The project, now called Woburn Landing, includes a 110 Grill, Red Robin and Chick-fil-A, with the first phase opening two years after Dowdle bought the site. A Hampton Inn and a Homewood Suites is slated to open in a single building after Labor Day.

“All in all, it's turned out to be a very good project,” Woburn Mayor Scott Galvin said. “He's a hard working guy. He sticks with it.”

About two years ago, Dowdle was at a Boston event when he ran into the man who was Worcester's mayor at the time of the Worcester Crossing project: Timothy Murray. Murray, now the president and CEO of the Worcester Regional Chamber of Commerce, implored Dowdle to head back to downtown Worcester to see all that had changed since he was last in the city.

Dowdle checked back in at the Wyman-Gordon site, where the long-time manufacturer had demolished buildings more than 15 years ago and cleaned up much of the property. He initially envisioned something more like Worcester Crossing, to be built over a longer period.

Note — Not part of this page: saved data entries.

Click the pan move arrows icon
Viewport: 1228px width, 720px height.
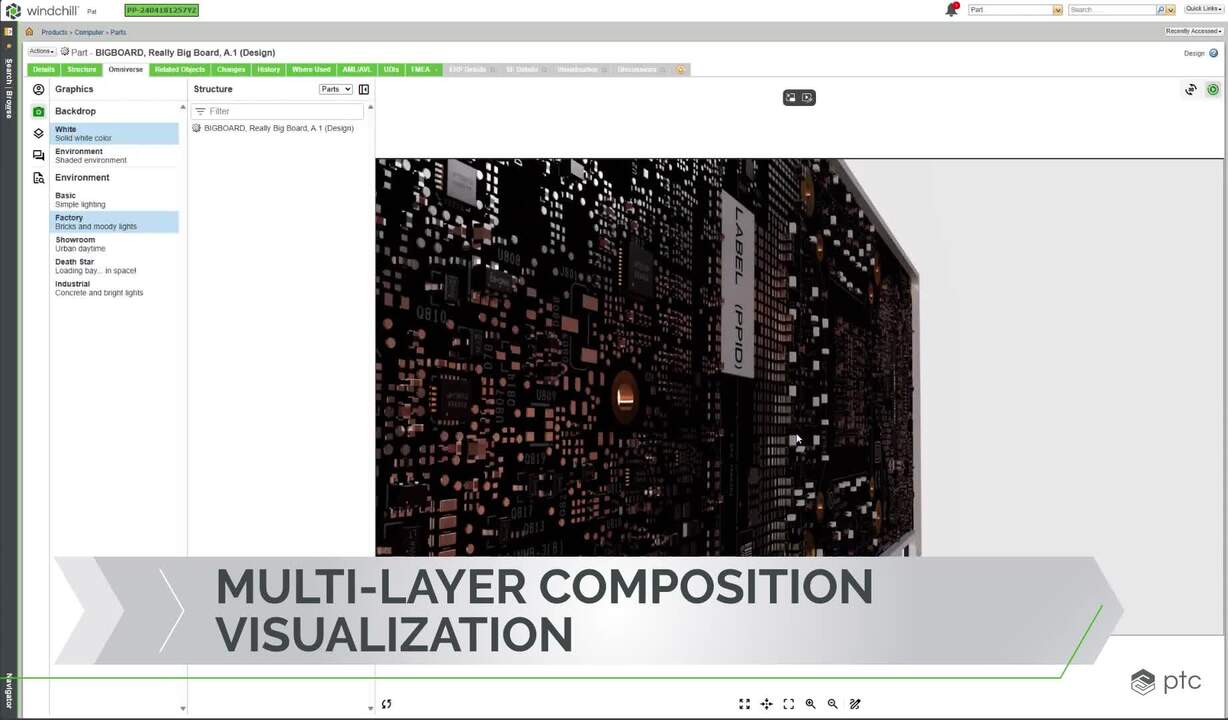coord(766,704)
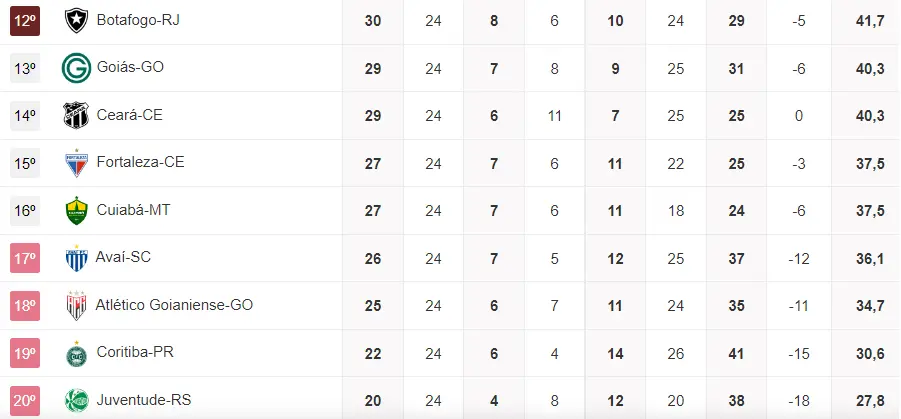Click Fortaleza-CE's 27 points cell
The width and height of the screenshot is (901, 419).
click(373, 163)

Dowdle signed a purchase-and-sale agreement with Wyman-Gordon in May 2018, three months before the PawSox said they will move to Worcester.

Dowdle's plans then shifted to a denser mixed-use development he's planning in partnership with the PawSox and the city to help remake the neighborhood.

Project falling behind schedule

From the city's perspective, there's little time to waste. The first phase of the development is to open by Jan. 1, 2021 in an agreement last year between the city and Dowdle.

Dowdle now says the first phase will open likely in mid-2021. No timeline has yet been set for construction to start.

Dowdle is getting significant help from the city and state in building the Canal District project.

The state is paying $23 million for a parking garage on the site to accommodate the project's own tenants and visitors, along with those for the ballpark and surrounding businesses. Another $12 million will subsidize market-rate housing for Dowdle's apartments, of which preliminary plans call for at least 225 units.

Worcester is waiving $2 million worth of Dowdle's permitting and other fees it would normally charge applicants, has agreed to a 10-year tax break for hotel rooms and a 15-year break for apartments, and will work with Dowdle to secure additional state funding for housing subsidies.

The city has said it will reconstruct Lamartine and Washington streets, which line the south and east sides of the project, and give additional tax breaks to Dowdle for later phases if significant portions of the first phase open on time.